Had the medal been gold, he might have allowed himself to delve into the box of pizza on offer on his return to the athletes’ village on Monday night. But the 20-year-old, a former Chelsea academy player who swapped football for athletics, is not about to rest on his laurels after a first major championship medal.

The morning after the night of his life, he said: “The medal helps me build and it’s a great stepping stone to give me more confidence that I can come into a championships and, regardless of what times people have run, I can always try to get myself in the mix.

“The more finals you make, the more experience you get so it’s a great building block.”

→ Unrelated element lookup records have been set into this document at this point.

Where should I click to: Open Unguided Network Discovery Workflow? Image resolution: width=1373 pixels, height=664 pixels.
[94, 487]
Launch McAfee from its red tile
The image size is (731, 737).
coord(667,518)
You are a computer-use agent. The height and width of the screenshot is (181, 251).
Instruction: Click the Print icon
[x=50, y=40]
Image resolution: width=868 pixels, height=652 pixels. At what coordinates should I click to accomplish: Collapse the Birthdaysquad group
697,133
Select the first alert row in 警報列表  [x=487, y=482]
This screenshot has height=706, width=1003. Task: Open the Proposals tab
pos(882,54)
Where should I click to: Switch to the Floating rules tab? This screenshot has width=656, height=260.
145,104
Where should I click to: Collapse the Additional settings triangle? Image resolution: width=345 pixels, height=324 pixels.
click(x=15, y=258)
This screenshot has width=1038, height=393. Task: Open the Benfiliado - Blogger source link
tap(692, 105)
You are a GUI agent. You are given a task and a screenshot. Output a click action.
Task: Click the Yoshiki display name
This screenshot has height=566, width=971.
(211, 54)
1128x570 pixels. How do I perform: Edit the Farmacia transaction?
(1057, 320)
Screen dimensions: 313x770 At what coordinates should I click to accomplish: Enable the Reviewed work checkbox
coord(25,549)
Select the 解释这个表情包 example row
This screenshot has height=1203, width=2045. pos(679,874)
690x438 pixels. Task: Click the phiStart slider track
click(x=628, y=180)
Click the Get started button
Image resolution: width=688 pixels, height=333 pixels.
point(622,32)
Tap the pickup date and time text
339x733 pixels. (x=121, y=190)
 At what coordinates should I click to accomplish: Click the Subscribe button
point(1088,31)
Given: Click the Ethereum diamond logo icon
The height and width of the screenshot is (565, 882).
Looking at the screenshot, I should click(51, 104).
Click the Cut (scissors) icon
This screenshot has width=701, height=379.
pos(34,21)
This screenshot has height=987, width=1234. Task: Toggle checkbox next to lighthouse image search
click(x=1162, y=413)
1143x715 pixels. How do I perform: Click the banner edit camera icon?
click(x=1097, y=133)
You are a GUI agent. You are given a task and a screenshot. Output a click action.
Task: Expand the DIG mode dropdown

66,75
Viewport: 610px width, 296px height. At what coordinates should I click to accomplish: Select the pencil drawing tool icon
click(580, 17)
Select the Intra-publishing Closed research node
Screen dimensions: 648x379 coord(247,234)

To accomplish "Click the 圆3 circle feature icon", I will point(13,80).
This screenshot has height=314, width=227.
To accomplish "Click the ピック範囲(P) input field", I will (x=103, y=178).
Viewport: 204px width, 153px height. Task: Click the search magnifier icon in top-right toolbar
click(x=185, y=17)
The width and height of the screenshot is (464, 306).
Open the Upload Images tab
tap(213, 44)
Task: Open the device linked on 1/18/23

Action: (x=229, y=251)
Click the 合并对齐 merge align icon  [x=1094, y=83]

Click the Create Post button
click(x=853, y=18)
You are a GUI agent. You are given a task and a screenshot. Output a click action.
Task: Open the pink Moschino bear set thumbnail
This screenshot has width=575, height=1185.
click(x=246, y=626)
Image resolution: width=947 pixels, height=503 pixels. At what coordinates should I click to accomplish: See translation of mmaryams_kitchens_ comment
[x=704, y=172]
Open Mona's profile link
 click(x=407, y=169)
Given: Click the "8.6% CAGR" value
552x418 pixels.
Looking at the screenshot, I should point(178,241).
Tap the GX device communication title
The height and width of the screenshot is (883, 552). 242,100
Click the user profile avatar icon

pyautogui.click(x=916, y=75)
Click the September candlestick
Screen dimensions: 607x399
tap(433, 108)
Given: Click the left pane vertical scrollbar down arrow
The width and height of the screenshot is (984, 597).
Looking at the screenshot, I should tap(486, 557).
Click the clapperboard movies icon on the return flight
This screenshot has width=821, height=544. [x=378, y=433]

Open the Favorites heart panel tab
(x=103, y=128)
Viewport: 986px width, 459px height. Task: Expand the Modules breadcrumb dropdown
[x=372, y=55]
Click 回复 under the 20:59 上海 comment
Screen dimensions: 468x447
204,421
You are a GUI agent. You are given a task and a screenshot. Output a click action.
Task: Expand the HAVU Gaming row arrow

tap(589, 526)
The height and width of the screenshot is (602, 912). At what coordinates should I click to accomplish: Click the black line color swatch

There is an argument that Gemili should be attempting in Glasgow the sprint double that Bolt usually does, but instead he will miss the 200m, arguably his better event, and instead focus on that longer distance at the European Championships in Zürich next month. Despite his good form, he insisted there were no regrets about opting – with his coach, Steve Fudge – to bow out of the 200m in Glasgow.

“There are two championships this year so it would be a lot of work to do and I’m still only 20,” Gemili said. “A lot of these guys have got a lot of years of training on me, so I need a bit of time before I’m able to go to a championships and double up.

“He [Fudge] said he just wants longevity in my career so, hopefully, that’s what we can be pushing for.

“I’m only 20, Dwain Chambers is 36 now, Kim Collins 38 and still PB-ing [registering personal bests]. These guys have long careers so I can push on and hope for something better.”

When he woke up, his first reaction was to ask if it was a dream. His second behind Jamaica’s Kemar Bailey-Cole has allowed him to dream of bigger and better things in the years to come.